(a) By Eq. $$ \ V_f-V_i=- \int^f_i \overset{\rightarrow}{E}.\overset{\rightarrow}{ds}$$, the change in potential is the negative of the "area" under the curve. Thus, using the area-of-a-triangle formula, we have
$$ V-10=- \int^{x=2}_0 \overset{\rightarrow}{E}.\overset{\rightarrow}{ds} = \dfrac{1}{2} (2)(20)$$
which yields $$V=30 \ V$$
(b) For any region within $$0<x<3m, - \int \overset{\rightarrow}{E}.\overset{\rightarrow}{ds}$$ is positive, but for any region for which $$x>3 \ m$$ it is negative.

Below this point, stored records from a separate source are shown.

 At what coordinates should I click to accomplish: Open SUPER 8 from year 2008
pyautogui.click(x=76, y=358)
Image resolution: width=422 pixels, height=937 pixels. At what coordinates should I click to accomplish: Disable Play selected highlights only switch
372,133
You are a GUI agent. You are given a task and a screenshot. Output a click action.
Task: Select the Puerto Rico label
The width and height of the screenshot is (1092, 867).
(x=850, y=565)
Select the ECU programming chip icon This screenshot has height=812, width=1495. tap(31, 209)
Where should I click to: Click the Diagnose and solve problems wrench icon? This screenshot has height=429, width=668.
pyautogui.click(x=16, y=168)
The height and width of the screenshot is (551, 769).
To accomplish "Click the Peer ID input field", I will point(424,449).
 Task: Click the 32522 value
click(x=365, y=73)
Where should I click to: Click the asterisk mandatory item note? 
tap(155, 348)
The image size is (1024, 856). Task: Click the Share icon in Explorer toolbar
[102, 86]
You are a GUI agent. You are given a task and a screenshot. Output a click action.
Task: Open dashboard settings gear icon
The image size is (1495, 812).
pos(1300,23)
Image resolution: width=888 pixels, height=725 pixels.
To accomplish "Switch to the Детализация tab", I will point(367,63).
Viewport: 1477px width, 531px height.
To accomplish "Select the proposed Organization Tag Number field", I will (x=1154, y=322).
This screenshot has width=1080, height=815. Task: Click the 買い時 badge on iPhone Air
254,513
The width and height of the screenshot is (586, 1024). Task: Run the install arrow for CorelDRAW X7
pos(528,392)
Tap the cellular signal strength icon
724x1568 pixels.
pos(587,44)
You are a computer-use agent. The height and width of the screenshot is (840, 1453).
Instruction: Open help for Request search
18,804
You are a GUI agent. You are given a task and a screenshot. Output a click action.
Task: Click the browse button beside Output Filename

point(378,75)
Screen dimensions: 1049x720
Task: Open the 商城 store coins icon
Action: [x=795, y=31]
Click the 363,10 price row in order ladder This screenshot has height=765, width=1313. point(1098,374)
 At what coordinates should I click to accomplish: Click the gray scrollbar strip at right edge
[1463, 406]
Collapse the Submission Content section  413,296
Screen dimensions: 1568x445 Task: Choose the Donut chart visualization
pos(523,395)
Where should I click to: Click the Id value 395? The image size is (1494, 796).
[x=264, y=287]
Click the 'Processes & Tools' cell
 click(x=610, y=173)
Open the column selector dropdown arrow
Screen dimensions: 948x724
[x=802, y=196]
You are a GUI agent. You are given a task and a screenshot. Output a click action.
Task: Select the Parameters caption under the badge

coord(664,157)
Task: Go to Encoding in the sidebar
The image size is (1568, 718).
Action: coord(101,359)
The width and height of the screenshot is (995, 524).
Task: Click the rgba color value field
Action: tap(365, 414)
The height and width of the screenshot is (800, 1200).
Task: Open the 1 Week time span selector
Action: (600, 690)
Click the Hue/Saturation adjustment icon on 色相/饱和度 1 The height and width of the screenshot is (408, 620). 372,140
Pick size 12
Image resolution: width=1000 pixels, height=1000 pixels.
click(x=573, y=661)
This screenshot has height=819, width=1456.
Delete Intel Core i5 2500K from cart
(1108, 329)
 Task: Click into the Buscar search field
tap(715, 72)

Therefore, $$V=V_{max}$$ occurs at $$x=3 \ m$$
$$ V-10=- \int^{x=3}_0 \overset{\rightarrow}{E}.\overset{\rightarrow}{ds} = \dfrac{1}{2} (3)(20) $$
which yields $$V_{max} = 40 \ V$$.
(c) In view of our result in part (b), we see that now (to find $$V=0$$) we are looking for some $$X>3 \ m$$ such that the "area" from $$x=3 \ m$$ to $$x=X$$ is $$40 \ V$$. Using the formula for a triangle $$(3<x<4)$$ and a rectangle $$(4<x<X)$$, we require
$$ \dfrac{1}{2}(1)(20) + (X-4)(20) = 40 $$
Therefore, $$X=5.5 \ m$$.